* _Directions for this task_: Print nothing but the lines below starting at the line that holds "This screenshot has height=550, width=958." and ending at the line that holds "Pick the radial gradient type icon", including both, each exactly as written.

* _Extracted material_:
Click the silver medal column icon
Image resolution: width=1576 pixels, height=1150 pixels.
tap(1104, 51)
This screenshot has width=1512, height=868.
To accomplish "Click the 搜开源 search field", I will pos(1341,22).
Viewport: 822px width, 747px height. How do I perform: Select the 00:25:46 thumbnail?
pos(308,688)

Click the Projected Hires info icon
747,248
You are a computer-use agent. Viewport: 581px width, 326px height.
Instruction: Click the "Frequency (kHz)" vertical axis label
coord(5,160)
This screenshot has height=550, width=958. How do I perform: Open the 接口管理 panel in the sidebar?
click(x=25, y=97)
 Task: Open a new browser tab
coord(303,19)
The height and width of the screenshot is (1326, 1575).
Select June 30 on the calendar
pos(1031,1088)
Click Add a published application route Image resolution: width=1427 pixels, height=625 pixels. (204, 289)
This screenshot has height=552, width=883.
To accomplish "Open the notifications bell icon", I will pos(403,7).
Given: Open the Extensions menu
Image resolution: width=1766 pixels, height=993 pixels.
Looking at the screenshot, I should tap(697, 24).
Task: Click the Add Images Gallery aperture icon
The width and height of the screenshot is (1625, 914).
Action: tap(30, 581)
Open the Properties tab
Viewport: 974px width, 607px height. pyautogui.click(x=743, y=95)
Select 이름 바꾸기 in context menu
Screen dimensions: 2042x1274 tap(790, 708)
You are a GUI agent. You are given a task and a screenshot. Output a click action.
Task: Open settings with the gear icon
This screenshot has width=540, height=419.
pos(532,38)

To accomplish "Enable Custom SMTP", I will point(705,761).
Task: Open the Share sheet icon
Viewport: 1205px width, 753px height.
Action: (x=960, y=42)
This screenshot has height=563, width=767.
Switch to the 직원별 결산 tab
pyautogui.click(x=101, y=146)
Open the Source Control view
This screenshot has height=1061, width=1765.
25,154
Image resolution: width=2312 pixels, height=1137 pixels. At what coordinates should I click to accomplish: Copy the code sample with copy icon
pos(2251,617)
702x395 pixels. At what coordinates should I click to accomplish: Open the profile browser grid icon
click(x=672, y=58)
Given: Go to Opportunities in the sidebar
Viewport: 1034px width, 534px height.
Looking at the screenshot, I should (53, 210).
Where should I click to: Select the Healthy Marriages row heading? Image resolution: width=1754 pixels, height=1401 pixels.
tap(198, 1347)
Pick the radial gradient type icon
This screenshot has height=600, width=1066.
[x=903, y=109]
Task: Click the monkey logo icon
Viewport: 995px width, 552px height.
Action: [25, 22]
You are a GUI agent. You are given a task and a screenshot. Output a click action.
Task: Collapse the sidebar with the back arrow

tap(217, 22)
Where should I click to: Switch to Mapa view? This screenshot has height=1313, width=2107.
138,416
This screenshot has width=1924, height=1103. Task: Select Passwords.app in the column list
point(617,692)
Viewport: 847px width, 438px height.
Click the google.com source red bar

* _Exercise output_:
This screenshot has height=550, width=958. How do I perform: Open the 接口管理 panel in the sidebar?
click(x=25, y=97)
 Task: Open a new browser tab
coord(303,19)
The height and width of the screenshot is (1326, 1575).
Select June 30 on the calendar
pos(1031,1088)
Click Add a published application route Image resolution: width=1427 pixels, height=625 pixels. (204, 289)
This screenshot has height=552, width=883.
To accomplish "Open the notifications bell icon", I will pos(403,7).
Given: Open the Extensions menu
Image resolution: width=1766 pixels, height=993 pixels.
Looking at the screenshot, I should tap(697, 24).
Task: Click the Add Images Gallery aperture icon
The width and height of the screenshot is (1625, 914).
Action: tap(30, 581)
Open the Properties tab
Viewport: 974px width, 607px height. pyautogui.click(x=743, y=95)
Select 이름 바꾸기 in context menu
Screen dimensions: 2042x1274 tap(790, 708)
You are a GUI agent. You are given a task and a screenshot. Output a click action.
Task: Open settings with the gear icon
This screenshot has width=540, height=419.
pos(532,38)

To accomplish "Enable Custom SMTP", I will point(705,761).
Task: Open the Share sheet icon
Viewport: 1205px width, 753px height.
Action: (x=960, y=42)
This screenshot has height=563, width=767.
Switch to the 직원별 결산 tab
pyautogui.click(x=101, y=146)
Open the Source Control view
This screenshot has height=1061, width=1765.
25,154
Image resolution: width=2312 pixels, height=1137 pixels. At what coordinates should I click to accomplish: Copy the code sample with copy icon
pos(2251,617)
702x395 pixels. At what coordinates should I click to accomplish: Open the profile browser grid icon
click(x=672, y=58)
Given: Go to Opportunities in the sidebar
Viewport: 1034px width, 534px height.
Looking at the screenshot, I should (53, 210).
Where should I click to: Select the Healthy Marriages row heading? Image resolution: width=1754 pixels, height=1401 pixels.
tap(198, 1347)
Pick the radial gradient type icon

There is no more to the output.